Tuesday, May 10, 2011

Gary Lucas: The Greatest Living Electric Guitarist You've Never Heard Of

Today's New York Times has an interesting article about virtuoso guitarist Gary Lucas, whose guitar-picking skills have colored the music of artists like Jeff Buckley and Captain Beefheart, to name a few. The Times describes his music as a distortive creative ensemble of influences:
In addition to performing on electric, with an assortment of pedals, boxes, slides and other effects to distort his sound and create delays and loops, Mr.
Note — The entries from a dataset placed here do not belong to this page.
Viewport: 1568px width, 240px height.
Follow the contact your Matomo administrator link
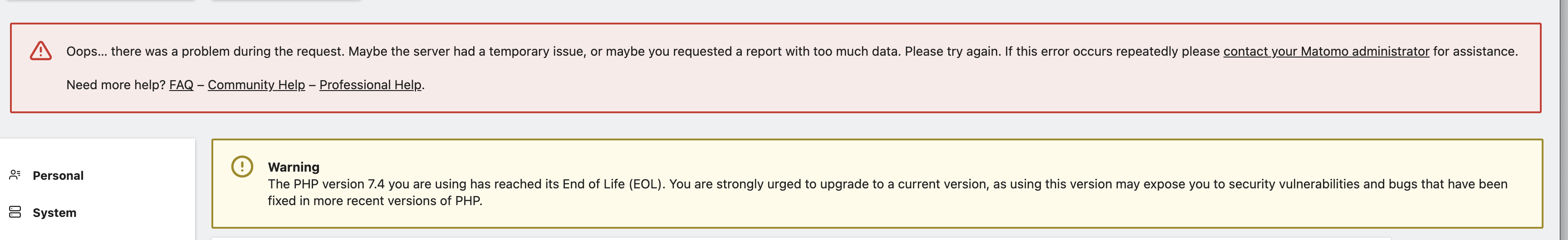pos(1326,52)
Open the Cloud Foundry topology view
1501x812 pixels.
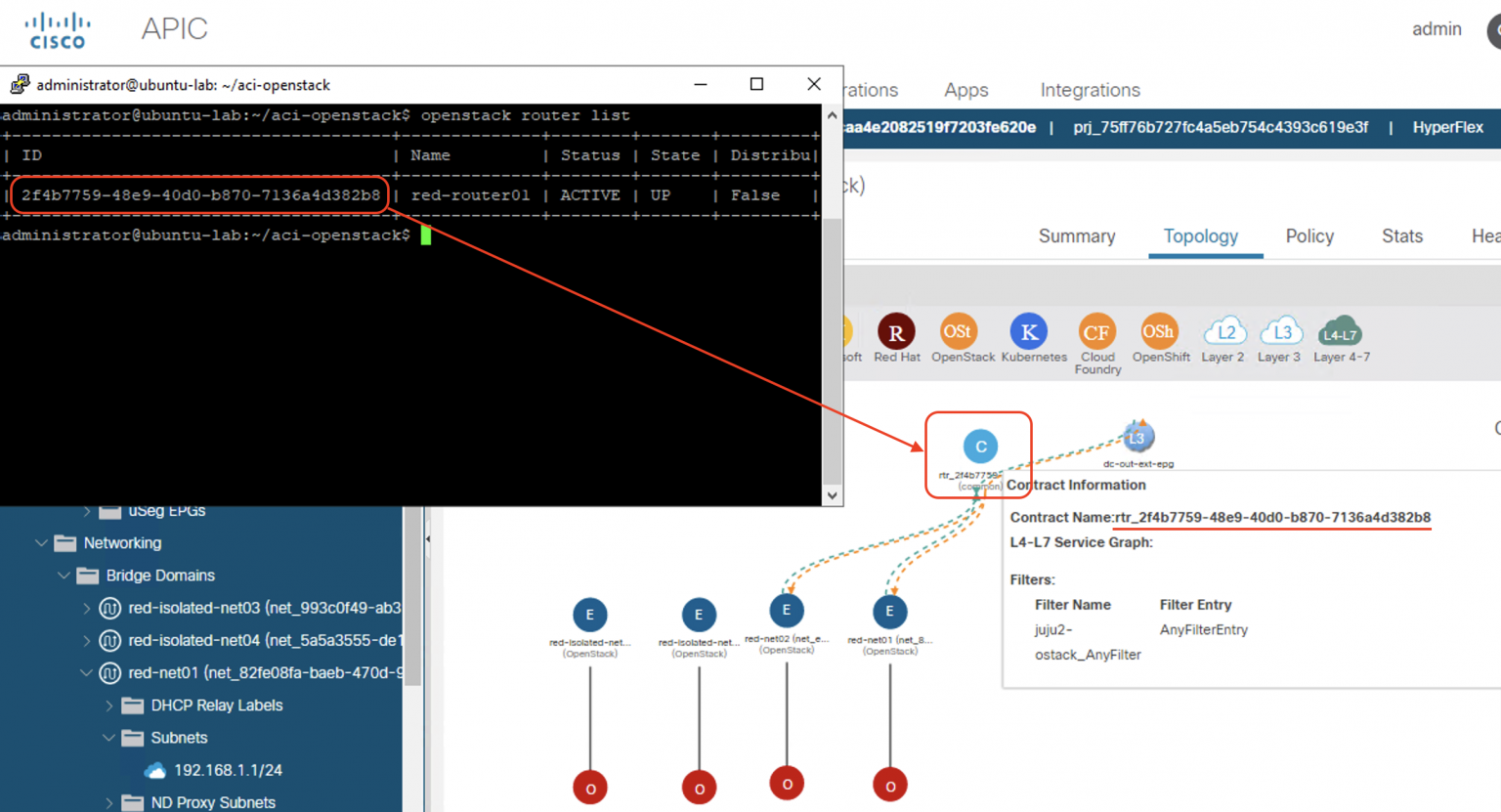[1096, 332]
Lucas also plays acoustic guitar extensively, his favorite being a steel-body National of the sort favored by bluesmen. But in both formats, he strives for a sound that might be called music from the Delta — both the Mississippi and the Ganges.
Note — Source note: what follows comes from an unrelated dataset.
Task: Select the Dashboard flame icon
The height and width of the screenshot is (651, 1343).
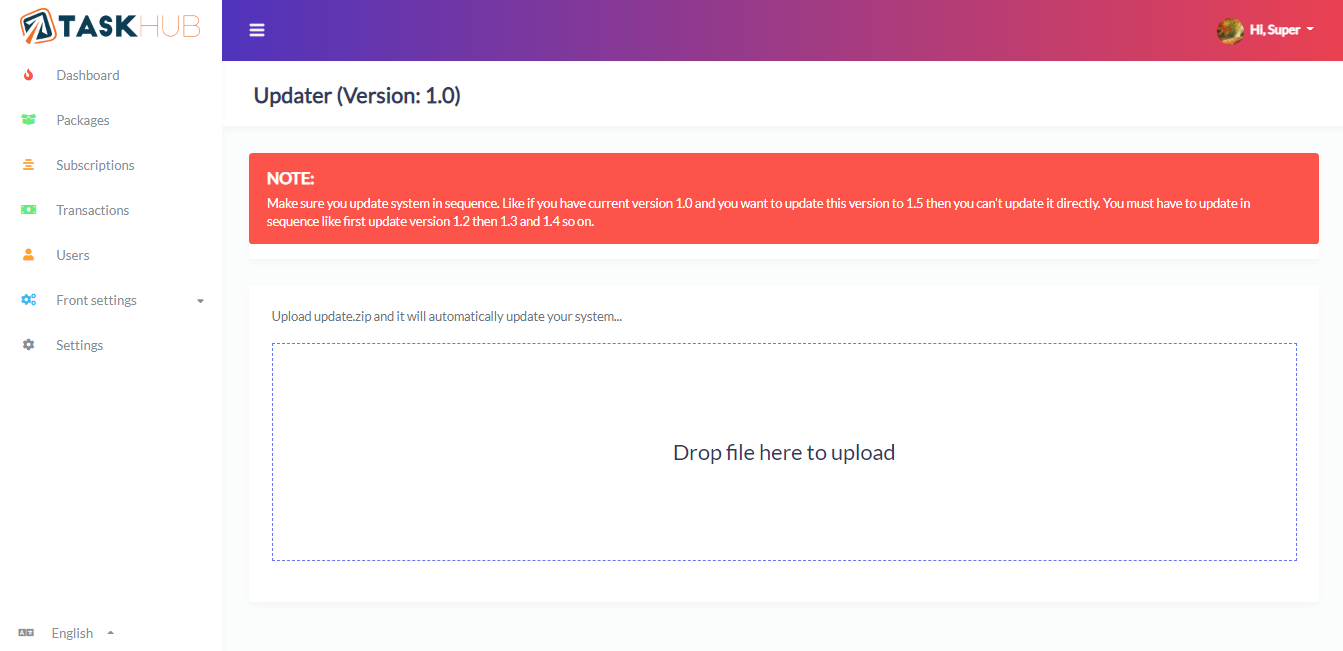Action: tap(27, 75)
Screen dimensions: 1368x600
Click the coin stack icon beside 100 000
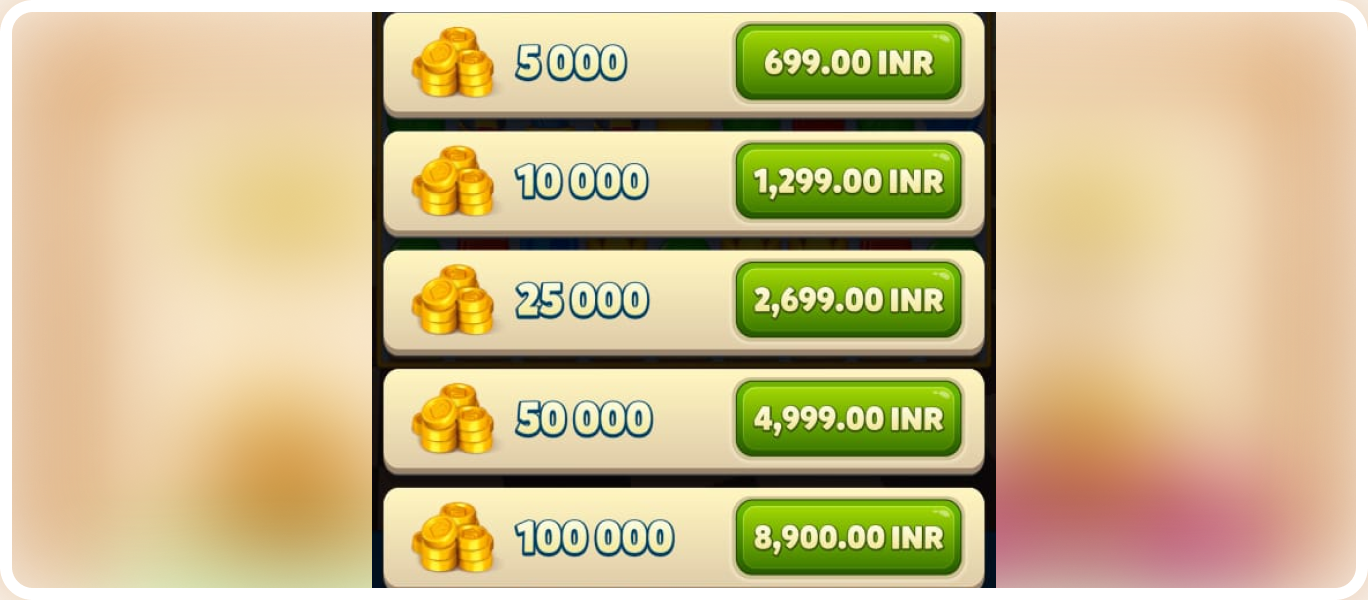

“I love drones and the deep, hypnotic grooves they can produce,” he said. “It’s the mother source of music, and most of the music I really like, whether Miles or Coltrane’s modal stuff, Indian or Jewish or African music, springs from that. Even the pedal point of a Bach cantata has a drone going through it. It’s a holy centrifugal force, a reference that can ground a piece so that you can ascend and lift and improvise in a celestial way.” (Emphasis mine.)
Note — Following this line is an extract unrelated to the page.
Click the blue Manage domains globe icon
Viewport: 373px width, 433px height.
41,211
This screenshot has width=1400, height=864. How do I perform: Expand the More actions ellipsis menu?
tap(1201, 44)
I love Lucas's own description of his music; of MUSIC period. — “A holy centrifugal force.” Lucas's AWESOME soundtrack for these two surrealist silent films gives us a taste of his rich guitar riffs. In this one, “as part of his ¨Sounds of the Surreal" live music/silent film program, the famous New York psychedelic guitarist/composer performs a live electronic tour de force, conjuring up astonishing worlds within whirls with his original solo guitar score (created on a commission from the Film Society of Lincoln Center) to accompany Fernand Leger´s 1924 silent surrealist masterpiece, Ballet Mecanique.” It's a visual/musical experience to get high on without one's little helper:

And here Lucas scores the charming 1912 Russian silent surrealist classic The Cameraman's Revenge (Ladislaw Starewicz), telling the familiar transgenerational story of Mr. Beetle who falls for the Dragonfly's seductive guile in the "Gay Dragonfly" nightclub ... but “Mr. Beetle should have guessed that the aggressive, jealous grasshopper was a cameraman.” — an early incarnation of the paparazzi, who are also known to be insects?